No wonder this book has been nominated in a contest. The story, set in a small town, concerns young people and their common affairs - yet, Joe's grand expectations and queer delusions make it a rather peculiar tale that, other than amuse us, which it does quite effectively, tackles a serious issue (that of assuming an identity that is not our own for the sake of another's acceptance) but in a clever, funny way. Joe is head over heels for Lynnie, who, in turn, has a serious crush on David Bowie; therefore, in order to woo her, Joe starts to imitate her idol. His plan works at first, alright, until... well, not to spoil anything here, suffice to say that Joe himself goes really crazy about David Bowie; eventually, however, he learns a big lesson. And we enjoy a trip through Bowie's old tunes! Fine deal, uh?

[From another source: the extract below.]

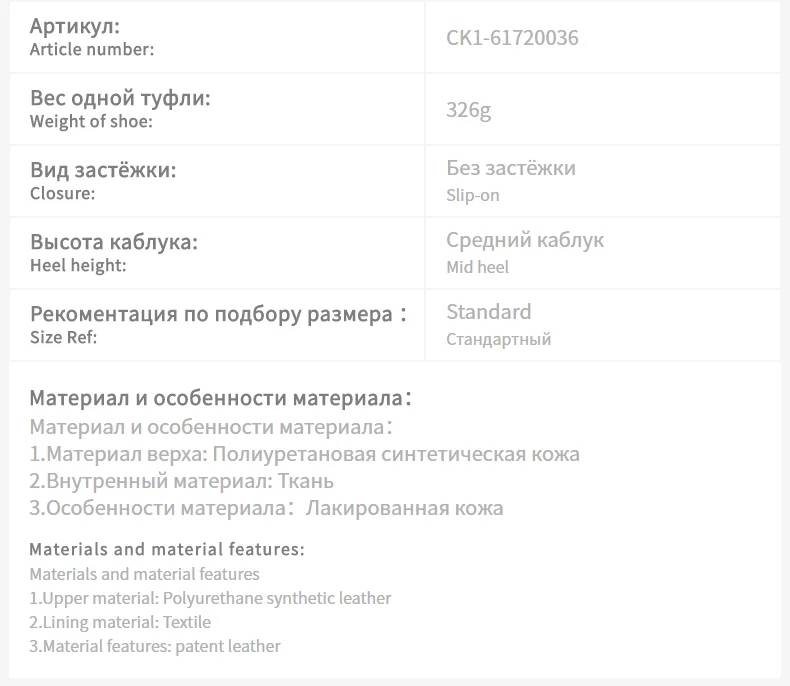Click the Standard size recommendation value
The image size is (790, 686).
pyautogui.click(x=489, y=312)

Loved it.Such a nice change to read a story with real, relatable, from-the-heart conflict, rather than the exacerbated, hyped-up, let's get the reader in a lather type conflict which seems prevalent in so many stories these days.This tale moved along at a well-balanced pace, dialogue and storyline very enjoyable, and it was, simply, good fun to read! As every story should be.Oh, and it's sort of anchored around David Bowie in a very clever way, but that was just an added bonus for me :)I will actually re-read this in a few weeks time - which is something I very, very rarely do. So that tells you something.Get it. Read it. Go on - it will make you smile.
Well this appealed to me as I've been a Bowie fan for 40 years and still have the Ziggy cut, plus my family and best friends call me Lynnie. Really enjoyed it, and it's also my first e-read (as a book addict I prefer to lie curled around a book in bed). The author is clearly a Bowie fan,I loved all the references to songs etc. My only complaint is it was too short!
An entertaining little read. The premise was somewhat reminiscent of the Woody Allen film Play It Again, Sam. I expected the second half of the story to develop further than it did, but it provided a fun distraction during a particularly tedious train journey to Sheffield.
Joe loves Lynnie and will do whatever it takes to win her over, even transforming himself into the spitting image of rock star David Bowie. The last quarter of the book seemed rushed.